The splendor of the huge guard statues at the Grand Palace stands in contrast to the ugly and maddening traffic jams along Sukhumvit Road.
The dazzling Temple Of The Emerald Buddha is as unsubtle as the tackiness and squalor of the sex bars along Patpong Road, where young girls entertain Thai and European men alike. Bangkoks weather is equally extreme with its tropical climate its always hot and humid, with the rainy season from June to September.
Dynamic and exuberant, Bangkok is a vast sprawling web of a metropolis, with glittering shopping plazas, bustling canals, golden artifacts, neon-lit bars, and rickety slum shanties. The city is an international center for business and commerce, drawing business travelers all year. It is also a repository of an ancient imperial heritage with some of the most ornate and interesting art and architecture in the East.
Dominating all activity in the city is the Chao Phya River, ending its 200-mile journey through Thailands central plains before dumping its usually polluted water into the South China Sea. This is the nations lifeline, congested and noisy, the most important highway in the city and often the only thoroughfare not clogged with traffic.

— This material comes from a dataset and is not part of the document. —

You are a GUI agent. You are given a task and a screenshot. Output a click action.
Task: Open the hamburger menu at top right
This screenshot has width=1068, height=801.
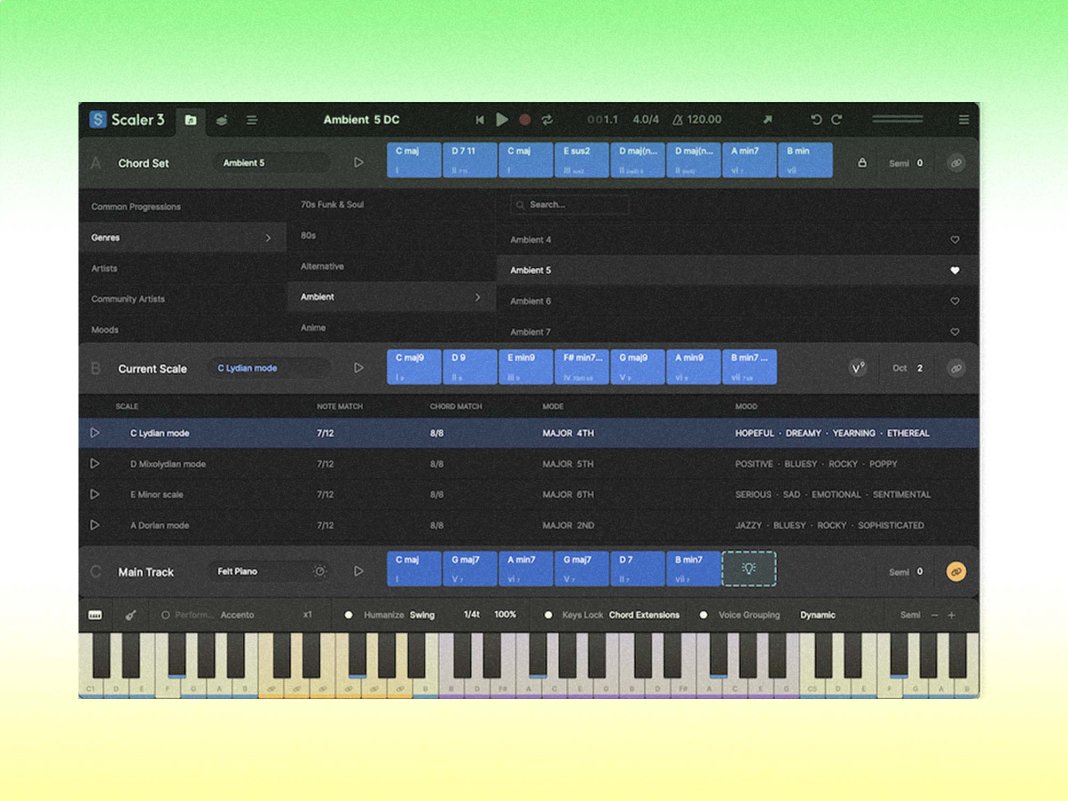tap(964, 120)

Although it may seem like an ancient city, Bangkok is, in fact, relatively new. Founded in 1782 by an ancestor of the present and much revered King of Thailand, Bangkok replaced the former imperial capital Ayutthaya, which had been destroyed by invading hordes in 1767. Like Bangkok, Ayutthaya is on the Chao Phya River and luxury excursion boats regularly visit this waterway 50 miles upriver but three centuries back in time. The citys most important neighborhoods include Old Town and Chinatown, with the ancient wats, two universities, and the floating market; and Pinklao with vibrant shopping, restaurants, and nightlife. Ratchadaphisek, with several big department stores, office buildings, and hotels and Siam-Ratchadamri, one of the biggest and busiest shopping districts in Bangkok, are also bustling. Silom-Surawaong is one of the most important business and financial centers of Bangkok and Banglamphu is a shopping area that used to be almost all Thai, but has become a popular place for tourists, especially backpackers.
Unlike many Asian cities, Bangkok was never a bombing target, not in World War II, nor during the Vietnam War, when Thailand allowed the United States to use its airbases against the enemy. As a result of this adroit statesmanship, the only evidence of destruction you will see in Bangkok is the wreckers ball leveling another 19th century edifice to make way for a glistening high-rise.
The citys highlights include visiting the Grand Palace, shopping along Khao San road, having clothes made by the citys fine tailors, going to a Thai kick-boxing match, exploring China Town, visiting the National Museum, and sampling the delicious Thai cuisine. The wats that are imperative to explore are Wat Pho, Wat Phra Kaew, and Wat Traimit, where the Temple of the Golden Buddha rests. The floating market in Thonburi is a wonderful sensory experience and the world-reknowned Oriental Hotel is worth checking out for a drink if a stay there is out of your budget.